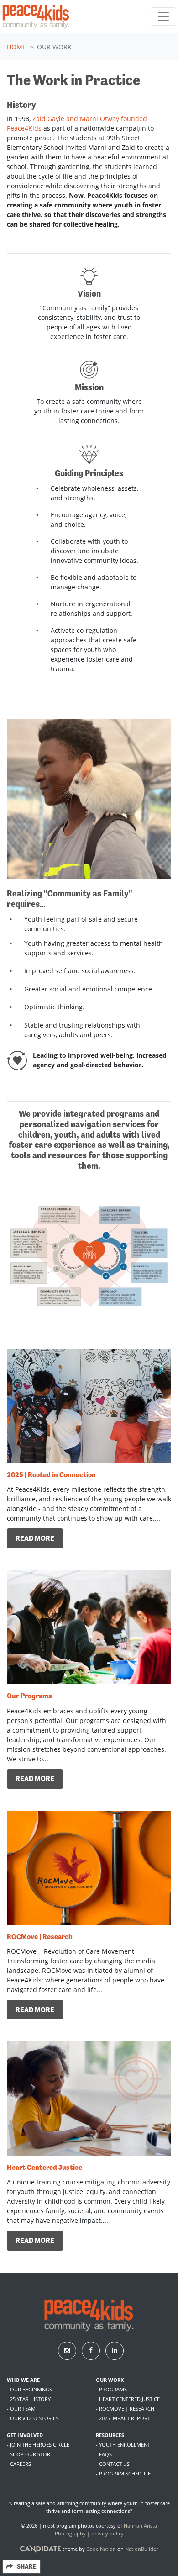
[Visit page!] (68, 2350)
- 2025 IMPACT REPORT (123, 2418)
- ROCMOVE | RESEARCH (125, 2408)
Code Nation (101, 2548)
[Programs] (89, 1627)
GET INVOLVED (25, 2435)
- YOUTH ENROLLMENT (123, 2444)
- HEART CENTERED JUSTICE (128, 2399)
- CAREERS (19, 2463)
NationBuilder (141, 2548)
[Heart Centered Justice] (89, 2098)
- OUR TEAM (21, 2408)
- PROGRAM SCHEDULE (123, 2473)
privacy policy (107, 2533)
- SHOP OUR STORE (30, 2454)
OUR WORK (110, 2379)
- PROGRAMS (111, 2389)
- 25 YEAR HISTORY (29, 2399)
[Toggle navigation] (163, 16)
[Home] (36, 17)
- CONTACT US (113, 2463)
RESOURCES (110, 2435)
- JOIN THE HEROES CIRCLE (38, 2444)
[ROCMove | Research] (89, 1868)
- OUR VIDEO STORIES (32, 2418)
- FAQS (104, 2454)
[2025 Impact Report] (89, 1406)
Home (16, 46)
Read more (35, 1538)
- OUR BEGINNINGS (29, 2389)
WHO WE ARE (23, 2379)
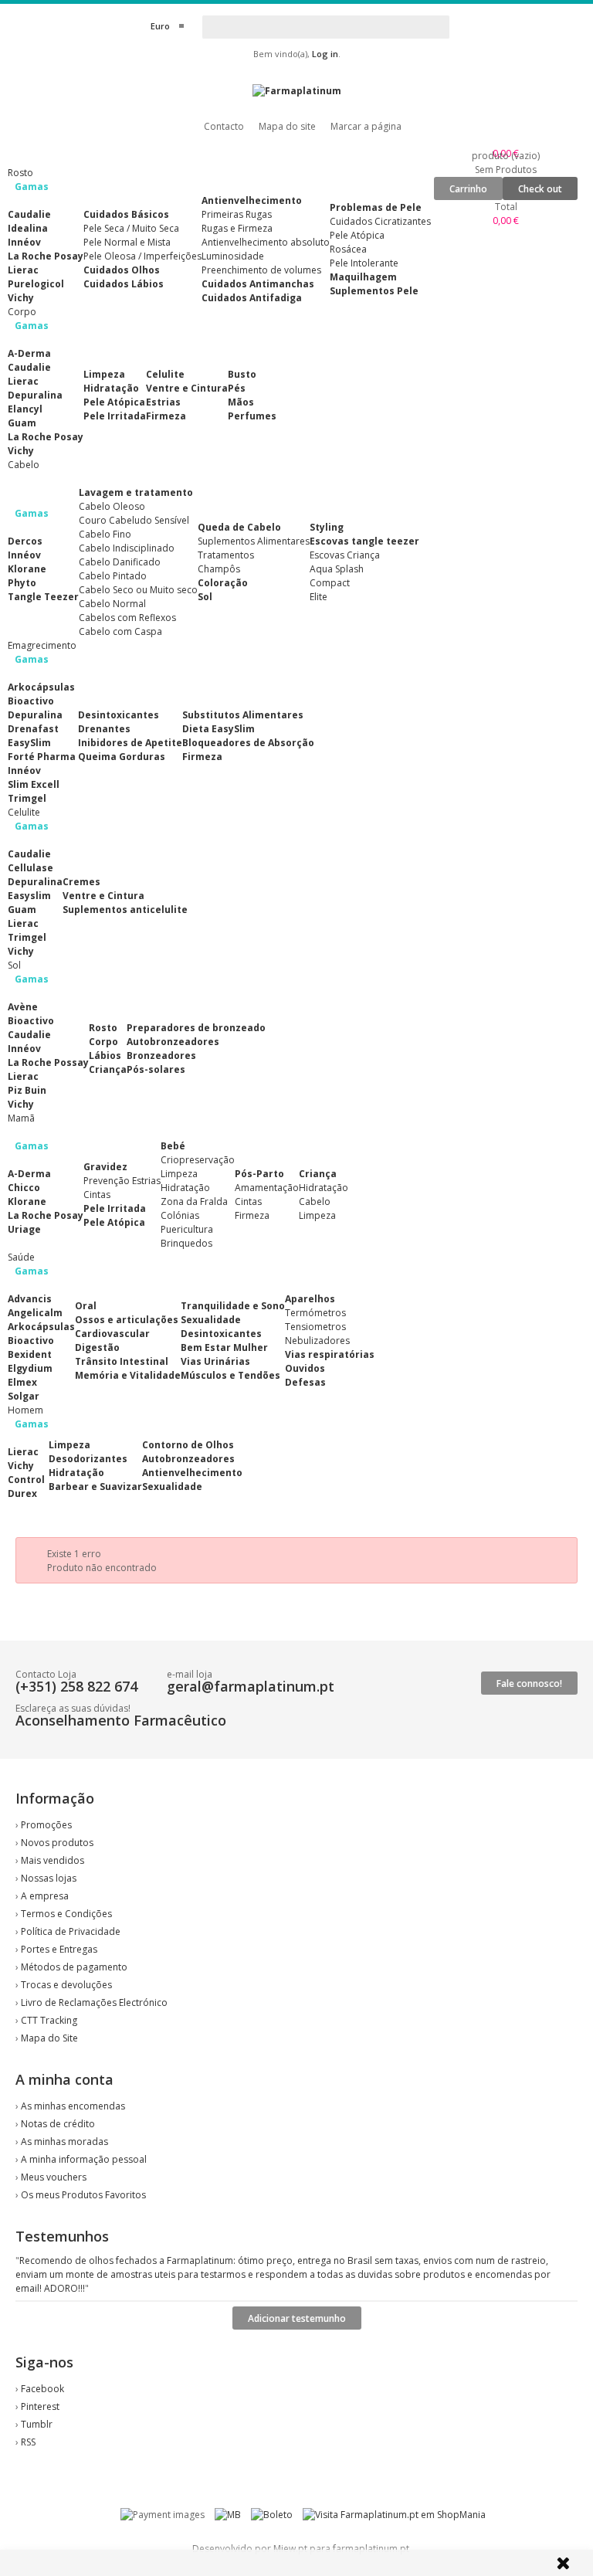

══════════════════════════════

Copy out all of the entries exactly as they stand, with no pictures in your copy.

[Visit page!] (68, 2350)
- 2025 IMPACT REPORT (123, 2418)
- ROCMOVE | RESEARCH (125, 2408)
Code Nation (101, 2548)
[Programs] (89, 1627)
GET INVOLVED (25, 2435)
- YOUTH ENROLLMENT (123, 2444)
- HEART CENTERED JUSTICE (128, 2399)
- CAREERS (19, 2463)
NationBuilder (141, 2548)
[Heart Centered Justice] (89, 2098)
- OUR TEAM (21, 2408)
- PROGRAM SCHEDULE (123, 2473)
privacy policy (107, 2533)
- SHOP OUR STORE (30, 2454)
OUR WORK (110, 2379)
- PROGRAMS (111, 2389)
- 25 YEAR HISTORY (29, 2399)
[Toggle navigation] (163, 16)
[Home] (36, 17)
- CONTACT US (113, 2463)
RESOURCES (110, 2435)
- JOIN THE HEROES CIRCLE (38, 2444)
[ROCMove | Research] (89, 1868)
- OUR VIDEO STORIES (32, 2418)
- FAQS (104, 2454)
[2025 Impact Report] (89, 1406)
Home (16, 46)
Read more (35, 1538)
- OUR BEGINNINGS (29, 2389)
WHO WE ARE (23, 2379)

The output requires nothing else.